[START]

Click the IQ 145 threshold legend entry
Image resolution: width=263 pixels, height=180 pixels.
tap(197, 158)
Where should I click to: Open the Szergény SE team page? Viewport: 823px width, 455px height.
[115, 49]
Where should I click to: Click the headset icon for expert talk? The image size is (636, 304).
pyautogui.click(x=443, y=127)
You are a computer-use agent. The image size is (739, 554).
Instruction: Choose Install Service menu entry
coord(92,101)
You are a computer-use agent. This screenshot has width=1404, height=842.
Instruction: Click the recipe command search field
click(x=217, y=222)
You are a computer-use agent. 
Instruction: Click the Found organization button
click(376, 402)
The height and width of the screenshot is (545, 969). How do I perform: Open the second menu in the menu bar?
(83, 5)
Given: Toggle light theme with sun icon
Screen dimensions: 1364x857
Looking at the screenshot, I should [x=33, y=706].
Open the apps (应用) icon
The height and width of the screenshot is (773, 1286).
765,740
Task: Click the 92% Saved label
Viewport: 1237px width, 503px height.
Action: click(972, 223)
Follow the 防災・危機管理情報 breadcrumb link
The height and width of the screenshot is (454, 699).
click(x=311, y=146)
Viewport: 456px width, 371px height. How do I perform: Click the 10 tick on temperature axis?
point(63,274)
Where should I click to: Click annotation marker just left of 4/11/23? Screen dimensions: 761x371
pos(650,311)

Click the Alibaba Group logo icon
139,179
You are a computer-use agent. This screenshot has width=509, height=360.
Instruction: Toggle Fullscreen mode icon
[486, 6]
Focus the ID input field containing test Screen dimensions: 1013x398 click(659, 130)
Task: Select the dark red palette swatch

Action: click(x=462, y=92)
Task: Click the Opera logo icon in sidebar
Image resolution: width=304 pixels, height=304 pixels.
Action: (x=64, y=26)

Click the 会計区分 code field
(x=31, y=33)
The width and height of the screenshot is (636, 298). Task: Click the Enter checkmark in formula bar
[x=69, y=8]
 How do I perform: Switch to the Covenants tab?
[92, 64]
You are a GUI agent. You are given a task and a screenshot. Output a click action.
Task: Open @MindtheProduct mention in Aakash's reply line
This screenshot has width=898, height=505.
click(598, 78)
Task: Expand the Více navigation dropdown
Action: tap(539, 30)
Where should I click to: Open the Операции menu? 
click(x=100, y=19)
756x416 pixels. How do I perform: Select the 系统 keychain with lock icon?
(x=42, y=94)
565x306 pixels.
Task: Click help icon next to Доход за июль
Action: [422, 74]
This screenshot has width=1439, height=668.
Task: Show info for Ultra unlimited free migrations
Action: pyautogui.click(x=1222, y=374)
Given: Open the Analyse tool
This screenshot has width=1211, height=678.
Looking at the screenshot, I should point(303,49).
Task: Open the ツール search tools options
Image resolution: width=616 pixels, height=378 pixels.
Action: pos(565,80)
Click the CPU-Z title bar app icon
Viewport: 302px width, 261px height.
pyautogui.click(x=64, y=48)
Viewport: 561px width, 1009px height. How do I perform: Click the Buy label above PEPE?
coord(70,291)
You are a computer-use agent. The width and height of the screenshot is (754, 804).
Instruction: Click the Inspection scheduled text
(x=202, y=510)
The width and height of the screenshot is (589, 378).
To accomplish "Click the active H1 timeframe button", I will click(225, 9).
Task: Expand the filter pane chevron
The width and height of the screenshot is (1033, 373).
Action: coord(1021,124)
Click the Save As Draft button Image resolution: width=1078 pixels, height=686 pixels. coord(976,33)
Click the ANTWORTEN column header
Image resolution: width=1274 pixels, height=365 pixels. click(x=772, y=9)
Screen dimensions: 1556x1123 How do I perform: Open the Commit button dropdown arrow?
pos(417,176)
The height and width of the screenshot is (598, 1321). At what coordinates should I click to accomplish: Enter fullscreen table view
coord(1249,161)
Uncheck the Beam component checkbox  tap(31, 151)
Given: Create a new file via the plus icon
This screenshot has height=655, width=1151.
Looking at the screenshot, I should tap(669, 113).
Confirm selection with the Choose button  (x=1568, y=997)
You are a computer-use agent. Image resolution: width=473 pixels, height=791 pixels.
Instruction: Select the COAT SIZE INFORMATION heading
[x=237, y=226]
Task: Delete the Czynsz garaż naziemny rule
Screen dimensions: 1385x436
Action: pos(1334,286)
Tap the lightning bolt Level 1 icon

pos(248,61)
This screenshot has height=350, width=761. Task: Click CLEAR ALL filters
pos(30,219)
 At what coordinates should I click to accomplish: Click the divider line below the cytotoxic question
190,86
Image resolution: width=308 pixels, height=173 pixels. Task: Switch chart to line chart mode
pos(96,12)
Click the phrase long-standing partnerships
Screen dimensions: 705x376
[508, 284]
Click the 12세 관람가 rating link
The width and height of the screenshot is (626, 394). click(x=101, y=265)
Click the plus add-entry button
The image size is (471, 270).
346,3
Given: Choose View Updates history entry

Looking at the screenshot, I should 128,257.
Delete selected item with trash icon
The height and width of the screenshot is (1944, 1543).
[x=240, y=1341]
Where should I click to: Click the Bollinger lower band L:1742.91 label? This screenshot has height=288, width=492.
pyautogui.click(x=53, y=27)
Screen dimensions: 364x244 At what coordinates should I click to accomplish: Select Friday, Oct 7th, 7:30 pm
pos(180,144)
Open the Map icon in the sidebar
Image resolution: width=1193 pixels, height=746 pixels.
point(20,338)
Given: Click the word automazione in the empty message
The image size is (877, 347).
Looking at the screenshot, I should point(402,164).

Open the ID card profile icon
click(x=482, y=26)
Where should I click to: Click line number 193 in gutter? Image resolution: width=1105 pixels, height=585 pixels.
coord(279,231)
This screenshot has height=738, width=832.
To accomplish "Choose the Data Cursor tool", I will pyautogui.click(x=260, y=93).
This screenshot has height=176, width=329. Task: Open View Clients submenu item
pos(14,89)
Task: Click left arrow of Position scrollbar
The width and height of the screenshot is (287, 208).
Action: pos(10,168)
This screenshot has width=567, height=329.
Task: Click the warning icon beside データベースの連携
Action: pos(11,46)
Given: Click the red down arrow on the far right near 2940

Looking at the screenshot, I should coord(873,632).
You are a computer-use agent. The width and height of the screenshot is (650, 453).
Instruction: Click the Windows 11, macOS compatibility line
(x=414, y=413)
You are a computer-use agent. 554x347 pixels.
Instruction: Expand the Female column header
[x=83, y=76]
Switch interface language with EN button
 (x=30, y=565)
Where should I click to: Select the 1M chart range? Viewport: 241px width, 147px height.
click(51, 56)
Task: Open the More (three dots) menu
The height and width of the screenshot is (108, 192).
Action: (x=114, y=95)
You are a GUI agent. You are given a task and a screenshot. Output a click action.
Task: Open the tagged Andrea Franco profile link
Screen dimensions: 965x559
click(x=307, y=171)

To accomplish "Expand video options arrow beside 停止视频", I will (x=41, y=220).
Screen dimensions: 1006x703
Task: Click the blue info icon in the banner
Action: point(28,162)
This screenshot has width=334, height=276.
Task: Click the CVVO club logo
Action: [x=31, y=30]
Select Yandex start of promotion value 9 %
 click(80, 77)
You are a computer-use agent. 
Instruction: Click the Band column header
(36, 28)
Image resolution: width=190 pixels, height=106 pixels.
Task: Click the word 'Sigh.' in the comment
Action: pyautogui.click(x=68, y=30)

[END]

**To do:**
Give everything from the line containing "Switch interface language with EN button" down to the line containing "click(80, 77)" as a Markdown table, one row per line, using the columns Row and Line and skipping blank lines.

**Solution to the exercise:**
| Row | Line |
|---|---|
| 1 | Switch interface language with EN button |
| 2 |  (x=30, y=565) |
| 3 | Where should I click to: Select the 1M chart range? Viewport: 241px width, 147px height. |
| 4 | click(51, 56) |
| 5 | Task: Open the More (three dots) menu |
| 6 | The height and width of the screenshot is (108, 192). |
| 7 | Action: (x=114, y=95) |
| 8 | You are a GUI agent. You are given a task and a screenshot. Output a click action. |
| 9 | Task: Open the tagged Andrea Franco profile link |
| 10 | Screen dimensions: 965x559 |
| 11 | click(x=307, y=171) |
| 12 | To accomplish "Expand video options arrow beside 停止视频", I will (x=41, y=220). |
| 13 | Screen dimensions: 1006x703 |
| 14 | Task: Click the blue info icon in the banner |
| 15 | Action: point(28,162) |
| 16 | This screenshot has width=334, height=276. |
| 17 | Task: Click the CVVO club logo |
| 18 | Action: [x=31, y=30] |
| 19 | Select Yandex start of promotion value 9 % |
| 20 |  click(80, 77) |